Figure from this working paper This week I’m working my way through Asterisk Magazine’s newest issue on science, which has many excellent pieces relevant to folks working on innovation policy. Click for Jolie Gan’s exploration of the increased importance of legibility and communication infrastructure as labs start looking beyond federal funding; stay for Abhishaike Mahajan’s conversation with Clara Collier about the role of AI across preclinical, clinical, and postclinical biology; and keep refreshing the tab for Karthik Tadepalli’s forthcoming history of ITRI, the Taiwanese government R&D lab that spun out TSMC. — Jordan Dworkin
Childcare is a domain where technological progress doesn’t help reduce costs that much, because labor costs are such a big part of the story. If you want no more than 4 kids per adult, you’re always going to have to pay at least 25% of someone’s wages. But that doesn’t mean we shouldn’t try to lower costs where we can. Searchlight Institute points to one seemingly easy fix: more states should let daycares operate above the ground floor. — Matt Clancy, Former Daycare Worker
Some other exciting updates from our grantees:
Open NY stood alongside Governor Hochul and Mayor Adams to support modernizing environmental review.
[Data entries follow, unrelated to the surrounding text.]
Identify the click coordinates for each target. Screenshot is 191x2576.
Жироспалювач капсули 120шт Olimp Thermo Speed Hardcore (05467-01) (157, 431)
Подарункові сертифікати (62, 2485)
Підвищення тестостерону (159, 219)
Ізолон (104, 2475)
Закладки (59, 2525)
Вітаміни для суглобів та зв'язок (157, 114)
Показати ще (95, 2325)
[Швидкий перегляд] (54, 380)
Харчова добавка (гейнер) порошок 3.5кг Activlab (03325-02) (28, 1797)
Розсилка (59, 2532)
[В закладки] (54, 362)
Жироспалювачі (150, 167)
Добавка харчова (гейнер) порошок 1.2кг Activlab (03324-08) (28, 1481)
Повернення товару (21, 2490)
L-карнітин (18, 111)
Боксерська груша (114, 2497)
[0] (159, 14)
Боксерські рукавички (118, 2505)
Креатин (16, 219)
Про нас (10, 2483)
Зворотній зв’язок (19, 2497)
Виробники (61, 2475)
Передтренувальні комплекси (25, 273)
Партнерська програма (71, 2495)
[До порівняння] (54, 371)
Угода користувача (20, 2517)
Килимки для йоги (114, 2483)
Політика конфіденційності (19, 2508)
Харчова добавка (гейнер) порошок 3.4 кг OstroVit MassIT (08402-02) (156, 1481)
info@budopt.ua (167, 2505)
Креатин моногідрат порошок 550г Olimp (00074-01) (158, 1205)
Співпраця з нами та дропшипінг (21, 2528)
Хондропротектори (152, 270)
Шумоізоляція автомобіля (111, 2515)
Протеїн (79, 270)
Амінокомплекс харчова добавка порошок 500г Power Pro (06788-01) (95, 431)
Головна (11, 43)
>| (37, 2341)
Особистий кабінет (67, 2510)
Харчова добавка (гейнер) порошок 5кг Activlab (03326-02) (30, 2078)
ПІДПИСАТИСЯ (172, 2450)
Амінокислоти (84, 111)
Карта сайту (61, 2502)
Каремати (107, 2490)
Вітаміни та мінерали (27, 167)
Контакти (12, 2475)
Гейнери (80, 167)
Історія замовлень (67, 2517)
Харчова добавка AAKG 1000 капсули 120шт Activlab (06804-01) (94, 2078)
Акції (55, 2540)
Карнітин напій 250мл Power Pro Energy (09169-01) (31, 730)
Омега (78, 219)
UK Research and Innovation opened their second round of metascience research grants.
And Renaissance Philanthropy just launched Pilot City, connecting cities with local academic expertise through matchmaking events.
On the clinical trials front, several of our grantees teamed up to launch Clinical Trials Abundance, a new joint blog on making trials more efficient. Saloni Dattani is leading the effort and also published The Case for sharing clinical trial data this week.